Since we need another metric to complement R2 we are going to use MAPE. The Mean Absolute Percentage Error (MAPE) is a metric used to evaluate the accuracy of a forecasting or predictive model. It measures the average absolute percentage difference between actual and predicted values, expressed as a percentage of the actual values.

A lower MAPE indicates higher accuracy, with 0% indicating a perfect prediction.
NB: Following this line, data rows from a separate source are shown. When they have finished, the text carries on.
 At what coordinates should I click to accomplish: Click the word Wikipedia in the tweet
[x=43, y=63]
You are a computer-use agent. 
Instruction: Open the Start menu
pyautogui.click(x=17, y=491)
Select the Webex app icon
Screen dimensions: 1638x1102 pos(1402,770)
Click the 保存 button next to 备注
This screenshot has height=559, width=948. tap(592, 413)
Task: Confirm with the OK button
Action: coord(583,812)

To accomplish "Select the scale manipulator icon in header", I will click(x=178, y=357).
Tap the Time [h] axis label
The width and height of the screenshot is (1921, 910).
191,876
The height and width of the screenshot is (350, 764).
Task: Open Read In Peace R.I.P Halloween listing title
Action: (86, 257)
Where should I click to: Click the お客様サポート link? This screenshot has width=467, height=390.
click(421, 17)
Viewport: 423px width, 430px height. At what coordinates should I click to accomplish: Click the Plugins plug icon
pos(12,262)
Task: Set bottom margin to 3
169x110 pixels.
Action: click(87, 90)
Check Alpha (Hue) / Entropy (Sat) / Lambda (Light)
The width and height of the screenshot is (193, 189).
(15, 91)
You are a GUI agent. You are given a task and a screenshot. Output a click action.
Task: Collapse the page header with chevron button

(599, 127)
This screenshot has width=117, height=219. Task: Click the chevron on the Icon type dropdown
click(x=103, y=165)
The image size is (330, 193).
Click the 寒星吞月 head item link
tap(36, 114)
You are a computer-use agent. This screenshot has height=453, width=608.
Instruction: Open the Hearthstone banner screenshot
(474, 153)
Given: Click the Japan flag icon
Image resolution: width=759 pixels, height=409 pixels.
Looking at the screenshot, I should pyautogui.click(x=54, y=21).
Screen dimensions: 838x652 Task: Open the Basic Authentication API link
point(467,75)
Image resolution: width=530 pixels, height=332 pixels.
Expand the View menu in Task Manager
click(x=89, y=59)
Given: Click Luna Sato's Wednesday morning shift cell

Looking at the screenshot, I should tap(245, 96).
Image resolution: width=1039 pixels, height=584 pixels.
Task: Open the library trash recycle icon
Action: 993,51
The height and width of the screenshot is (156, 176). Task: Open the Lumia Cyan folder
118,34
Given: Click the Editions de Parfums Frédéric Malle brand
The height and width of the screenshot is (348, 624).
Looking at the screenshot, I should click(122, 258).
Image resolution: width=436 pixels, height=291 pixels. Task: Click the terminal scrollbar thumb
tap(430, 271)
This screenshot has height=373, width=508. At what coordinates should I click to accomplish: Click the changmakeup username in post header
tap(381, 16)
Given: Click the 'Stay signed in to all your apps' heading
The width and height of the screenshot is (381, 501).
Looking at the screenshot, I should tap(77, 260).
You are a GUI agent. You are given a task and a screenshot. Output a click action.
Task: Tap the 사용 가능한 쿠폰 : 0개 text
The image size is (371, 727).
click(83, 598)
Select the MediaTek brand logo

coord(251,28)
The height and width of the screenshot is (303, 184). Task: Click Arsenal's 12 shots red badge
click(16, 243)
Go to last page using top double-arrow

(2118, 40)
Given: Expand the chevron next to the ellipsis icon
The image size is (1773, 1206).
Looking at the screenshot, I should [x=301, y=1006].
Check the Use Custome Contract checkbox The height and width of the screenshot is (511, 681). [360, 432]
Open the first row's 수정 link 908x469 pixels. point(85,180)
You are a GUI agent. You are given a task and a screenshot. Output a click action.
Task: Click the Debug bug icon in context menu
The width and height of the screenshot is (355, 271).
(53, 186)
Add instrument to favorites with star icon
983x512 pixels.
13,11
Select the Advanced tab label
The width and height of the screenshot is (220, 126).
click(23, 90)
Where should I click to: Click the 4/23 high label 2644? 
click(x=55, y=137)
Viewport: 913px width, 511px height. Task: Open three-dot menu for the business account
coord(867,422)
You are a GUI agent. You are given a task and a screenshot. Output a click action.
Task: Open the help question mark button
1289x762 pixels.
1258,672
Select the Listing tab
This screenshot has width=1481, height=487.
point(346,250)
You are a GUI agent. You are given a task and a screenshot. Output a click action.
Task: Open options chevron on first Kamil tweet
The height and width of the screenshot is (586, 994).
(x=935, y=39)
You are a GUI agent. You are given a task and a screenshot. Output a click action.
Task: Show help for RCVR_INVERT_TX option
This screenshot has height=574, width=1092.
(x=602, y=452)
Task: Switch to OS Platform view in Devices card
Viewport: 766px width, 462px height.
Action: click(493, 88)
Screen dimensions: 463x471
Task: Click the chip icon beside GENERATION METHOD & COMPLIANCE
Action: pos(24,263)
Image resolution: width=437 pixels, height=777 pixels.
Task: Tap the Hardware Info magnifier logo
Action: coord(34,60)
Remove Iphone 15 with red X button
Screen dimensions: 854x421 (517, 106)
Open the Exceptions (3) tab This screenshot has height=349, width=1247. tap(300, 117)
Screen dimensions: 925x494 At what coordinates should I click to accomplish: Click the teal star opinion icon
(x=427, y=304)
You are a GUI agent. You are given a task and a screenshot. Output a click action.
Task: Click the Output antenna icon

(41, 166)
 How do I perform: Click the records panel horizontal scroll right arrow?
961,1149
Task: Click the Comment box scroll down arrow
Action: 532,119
We complement R-squared (R2) with MAPE because R2 measures the goodness of fit of a regression model, capturing how well the model explains the variability in the data. However, R2 alone may not fully reflect the accuracy of the predictions, especially in cases where the magnitude of errors varies across observations. MAPE, on the other hand, directly measures the accuracy of predictions in terms of percentage error, providing additional insights into the performance of the model, especially in forecasting scenarios. By calculating both R2 and MAPE, we can gain a more comprehensive understanding of the model's effectiveness in capturing the relationship between variables and making accurate predictions.

In [19]:
def mean_absolute_percentage_error(y_true, y_pred): 
    """ Calcula el Mean Absolute Percentage Error entre y_true y y_pred """
    y_true, y_pred = np.array(y_true), np.array(y_pred)
    non_zero_mask = y_true != 0
    if not np.any(non_zero_mask):
        return np.inf  # Evita la división por cero si y_true es cero
    return np.mean(np.abs((y_true[non_zero_mask] - y_pred[non_zero_mask]) / y_true[non_zero_mask])) * 100

In [20]:
mape = mean_absolute_percentage_error(y_test, y_pred)
print(f"MAPE: {mape:.2f}%")

MAPE: 14.69%



A Mean Absolute Percentage Error (MAPE) of 14.69% indicates that, on average, the predictions made by the model have an absolute percentage error of 14.69% relative to the actual values. In other words, the model's predictions deviate from the actual values by approximately 14.69% on average.

For example, if the actual value of a variable is 100, a MAPE of 14.69% means that, on average, the model's predictions could be expected to deviate from this actual value by around 14.69 units.